GB All vs All Crashes Stochastically on Celeron / Atom Win32 Systems
Created an attachment (id=467)
AllAll TPR (Fails)
Implicit solvent (GB) can cause crashes in mdrun for certain processors running windows. This one is a pain to reproduce, in that it only occurs on win32 (XP SP3) systems with specific processors (celeron, atom). Even on systems where it occurs, it can occur randomly, so it is a challenge to definitively say whether it has been solved or not.

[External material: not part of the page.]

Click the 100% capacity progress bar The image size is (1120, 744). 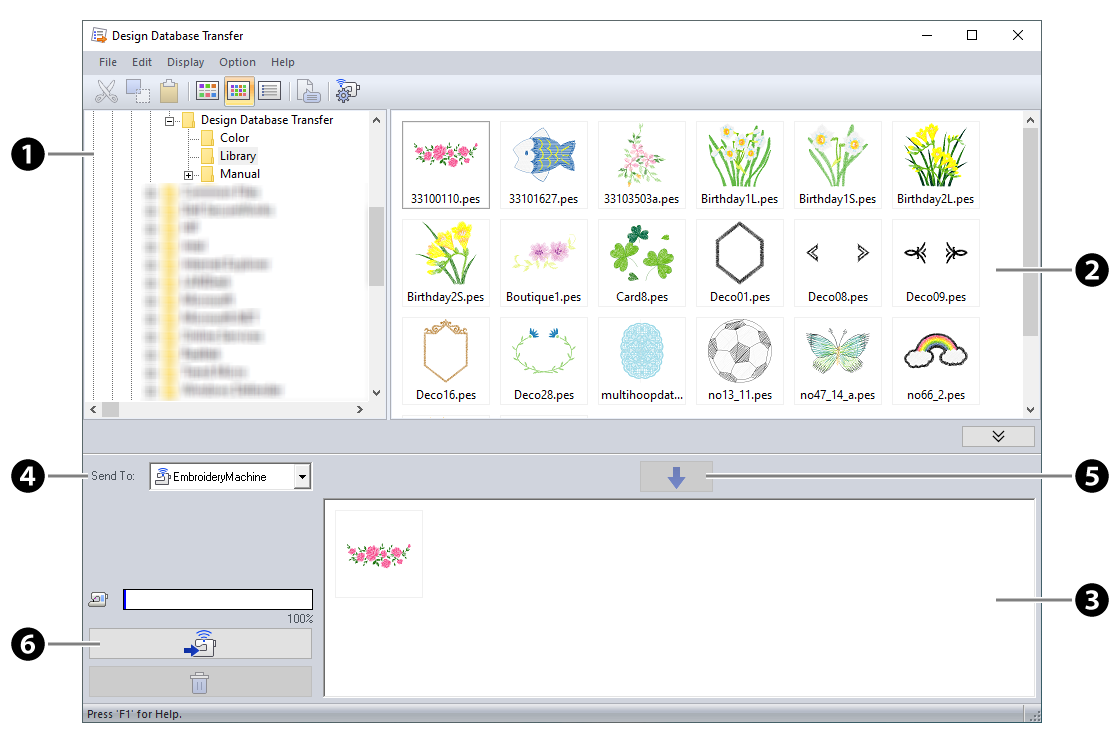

Basically, mdrun crashes during the first force evaluation in the main MD while loop. I manually traced the the error to the function do_nonbonded. I then built a mdrun with debug symbols, and the windbg dump pointed to mdrun!genborn_allvsall_calc_chainrule+0x18f.

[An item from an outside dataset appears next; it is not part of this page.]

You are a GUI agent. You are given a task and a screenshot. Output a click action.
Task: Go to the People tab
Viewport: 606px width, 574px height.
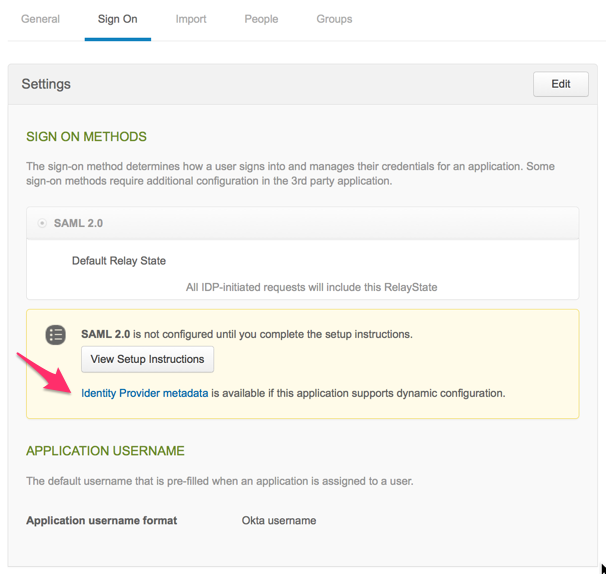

This will be hard to narrow down, as my build environment uses visual studio 2008+intel ICC+MKL. I tried to reproduce the bug on the same netbook using a 32 bit linux build (gcc+ubuntu 10.04), but I had no success. It really seems strongly linked to platform+processor.
I've attached two nearly identical tpr files: one uses a 100nm cutoff, while the other sets all cutoffs to 0. The cutoff tpr runs fine, while the AllVAll dies. Here's a crash dump from windbg:(e10.ac0): Access violation - code c0000005 (first chance)
First chance exceptions are reported before any exception handling.
This exception may be expected and handled.
eax=01d6b920 ebx=01d3cd50 ecx=01d11860 edx=01eb0eb8 esi=00000002 edi=0000023a
eip=00540d1f esp=018cd2b0 ebp=018cd3c0 iopl=0 nv up ei pl zr na pe nc
cs=001b ss=0023 ds=0023 es=0023 fs=003b gs=0000 efl=00010246
- WARNING: Unable to verify checksum for mdrun.exe
00540d1f 0f590cb3 mulps xmm1,xmmword ptr [ebx+esi*4]
If you want to reproduce this bug, you may need to find a netbook that runs windows XP 32 on an Atom N270 processor. I reproduced the bug using an Acer Aspire One (winXP Home SP3 N270 1GB), but I've also seen it on an ASUS brand netbook. You'll also need to build using MKL (10.2.4.032) and ICC (11.0/066). I've also heard reports from users with celeron systems, but I haven't been able to verify those claims firsthand.
This bug has been observed using source from the GIT as recent as June 10, 2010. I suspect it has been present as far back as April or earlier.